Welding what ? There arent any tracks down or close to being down.


----------



## Fat Bhoy Tim (Feb 28, 2013)

twowheelsgood said:


> Welding what ? There arent any tracks down or close to being down.


Parts of Etihad Rail have been running for 2-3 years.

No further track being laid down though, as phase 2 is in mothballs.


----------



## twowheelsgood (Feb 21, 2013)

Fat Bhoy Tim said:


> Parts of Etihad Rail have been running for 2-3 years.
> 
> No further track being laid down though, as phase 2 is in mothballs.

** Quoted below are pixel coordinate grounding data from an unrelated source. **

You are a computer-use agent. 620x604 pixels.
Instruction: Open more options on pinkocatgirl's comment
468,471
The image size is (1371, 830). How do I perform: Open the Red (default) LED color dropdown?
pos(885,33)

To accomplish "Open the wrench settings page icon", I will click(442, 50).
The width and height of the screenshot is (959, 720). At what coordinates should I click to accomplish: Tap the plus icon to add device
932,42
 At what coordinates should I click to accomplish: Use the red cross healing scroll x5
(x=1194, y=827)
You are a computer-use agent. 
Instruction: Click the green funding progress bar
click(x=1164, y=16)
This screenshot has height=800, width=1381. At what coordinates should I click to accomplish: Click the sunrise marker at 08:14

Indeed - I was referring to new tracks as neither the metro extension, Riyadh or Doha need track welders yet. And when they do, there wont be a westerner doing the work.


----------



## LesFroggitts (Dec 30, 2013)

Read this...

http://www.expatforum.com/expats/ab...g-thermit-rail-welding-jobs.html#post10606810


----------



## Fat Bhoy Tim (Feb 28, 2013)

twowheelsgood said:


> Indeed - I was referring to new tracks as neither the metro extension, Riyadh or Doha need track welders yet. And when they do, there wont be a westerner doing the work.


No argument there.


----------



## ttaffyboy1978 (Nov 10, 2016)

there is 270km of track in abu dhabi, running freight trains.


----------



## ttaffyboy1978 (Nov 10, 2016)

*Etihad Rail*



twowheelsgood said:


> Welding what ? There arent any tracks down or close to being down.


 Etihad Rail have 264km of track in Abu Dhabi. Will be more when phase 2 and 3 actually start.


----------



## twowheelsgood (Feb 21, 2013)

ttaffyboy1978 said:


> Etihad Rail have 264km of track in Abu Dhabi. Will be more when phase 2 and 3 actually start.


It doesn't matter if there is a million km of track - there won't be a westerner in sight.

Its also fair to say that the Union Rail/Etihad Rail or whatever its being called this year, is a project with a long history of being kicked down the road time-wise. It'll be 2021 before anyone even thinks of starting it up as there's little point without GCC wide agreements and I recall an article in Gulf news or similar last week, to that effect.


----------



## ttaffyboy1978 (Nov 10, 2016)

Really? Well I'm pretty sure I'm a westerner


----------



## Stevesolar (Dec 21, 2012)

ttaffyboy1978 said:


> Really? Well I'm pretty sure I'm a westerner


Are you a trainspotter?


----------



## ttaffyboy1978 (Nov 10, 2016)

Welding Foreman for Etihad Rail DB


----------



## Stevesolar (Dec 21, 2012)

ttaffyboy1978 said:


> Welding Foreman for Etihad Rail DB


Do you actually do the welding - or supervise the others doing it?


----------



## ttaffyboy1978 (Nov 10, 2016)

Foreman do welding, flashbutt and Thermit. Supervisor position for Thermit is currently being advertised. Not much welding to do in a new railway, but positions still have to be filled.


----------